К книге
Последняя глава
Глава 1 из 4

Пролог. Последний день

Анна проснулась раньше, чем петух успел подать голос, — лежала на спине и слушала, как за стеной дома скрипит ставень.

Она встала. Пол холодил ступни сквозь шерстяные чулки. На подоконнике стояла миска с водой — с вечера не убрала, — и вода подёрнулась тонкой, едва видимой плёнкой, не льдом ещё, но уже чем-то близким. Анна умылась, зачерпнув горсть, вытерла лицо подолом рубахи. В маленьком медном зеркале, мутном и поцарапанном, отразилось её лицо: скулы, тёмные глаза, прядь волос поперёк лба. Она убрала прядь за ухо и отвернулась.

Из соседней комнаты не доносилось ни звука. Отец либо уже ушёл, либо не спал совсем — он в последние дни почти не спал. Анна слышала его по ночам: шаги, скрип половицы у красного угла, иногда бормотание, слов которого она не разбирала. Она спрашивала утром, что случилось, он отвечал: «Ничего. Иди».

Она шла.

Сегодня она не спросила. Взяла с лавки плат, накинула на плечи и вышла в сени.

Двор был пуст.

Обычно к утру Семён уже гонял корову к водопою, и можно было слышать его ворчание и её тяжёлое сопение у ворот.
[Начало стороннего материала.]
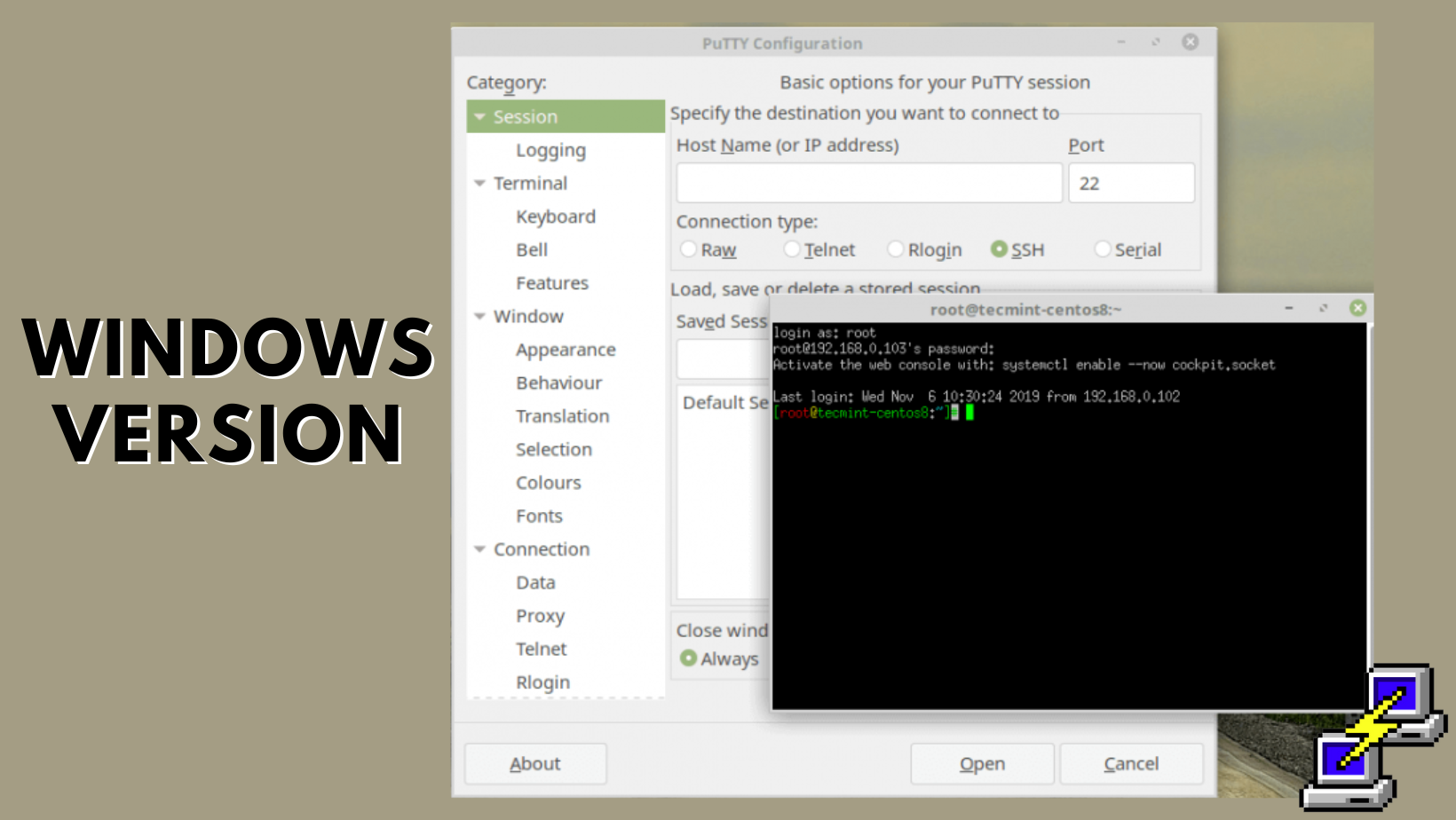Click the Host Name input field
The height and width of the screenshot is (820, 1456).
[x=868, y=183]
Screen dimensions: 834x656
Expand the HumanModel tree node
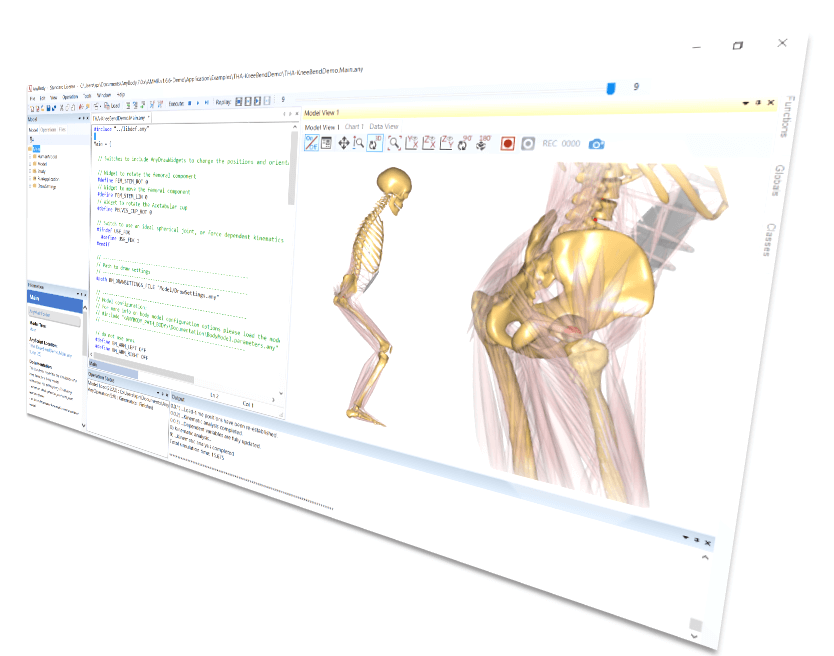tap(30, 156)
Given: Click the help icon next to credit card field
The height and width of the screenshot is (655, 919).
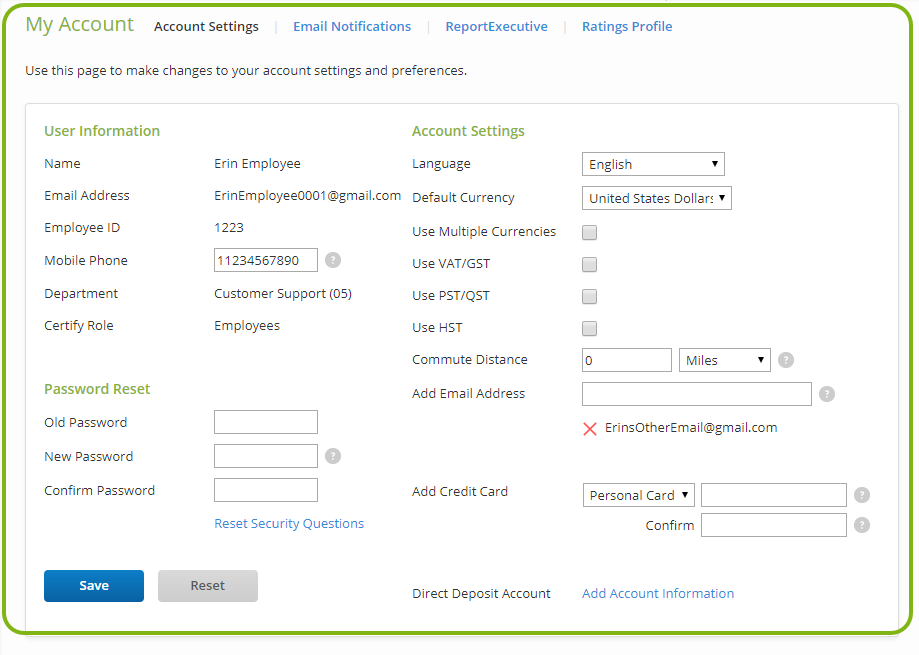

Сегодня ворота стояли закрытыми, корова мычала в хлеву приглушённо и как-то виновато, будто и сама не понимала, почему её не выпускают. Анна постояла на крыльце, подняла голову. Небо было белёсым, без единого облака — та особая осенняя белизна, при которой солнце есть, но тени нет, и весь мир стоит плоский, как выбеленная стена.

Со стороны площади шёл шум.

Не праздничный, не рыночный — другой. Низкий, слитный, как гул воды перед запрудой. Анна спустилась со ступеней, прошла через двор к воротам, приоткрыла одну створку на ладонь. Улица была не пустой: несколько человек шли мимо, быстро, не глядя по сторонам. Женщина с двумя детьми — дёргала их за руки, дети спотыкались. Старик Фома из крайней избы — он обычно стоял у плетня и здоровался с каждым встречным. Сейчас шёл, опустив голову, прижав локти к бокам, будто старался занять меньше места.

Анна смотрела им вслед.

Гул со стороны площади не утихал — становился гуще, плотнее, набирал в себя отдельные голоса, которые не складывались в слова, только в общий тяжёлый звук, похожий на то, как гудит земля перед грозой.

Она закрыла ворота и вернулась в дом.

Отец сидел за столом.

Анна не слышала, как он вошёл, — или он был здесь всё время, пока она стояла во дворе, и просто не показывался. Он сидел, сложив руки перед собой, прямо, как на совете. Перед ним стояла кружка, но он к ней не притрагивался — кружка была холодной, Анна видела это по тому, как он держал руки отдельно от неё, не грея ладоней.

— Отец.

Он поднял голову. Посмотрел на неё — долго, как смотрят на вещь, которую собираются взять в дорогу и пытаются запомнить заранее.

— Ты вставала?

— Выходила во двор. На площади что-то происходит.

— Да, — сказал он.

Одно слово. Больше ничего.

Анна прошла к очагу, помешала угли, подбросила полено. Огонь взялся медленно, нехотя. Она поставила на подставку горшок с вчерашней кашей — греть, — и обернулась. Отец смотрел теперь в сторону, на стену, где висела икона с потемневшим от времени ликом и едва различимыми золотыми нимбами.

Всеволод был широким человеком: широкие плечи, широкие ладони, широкий лоб с залысинами, которые начались ещё когда Анна была маленькой и которых она почти не замечала. Он был старостой Невельска восемь лет, и всё в нём было поставлено так, как ставится у человека, привыкшего к тому, что его слушают. Даже молчание у него было старостовское — плотное, с весом.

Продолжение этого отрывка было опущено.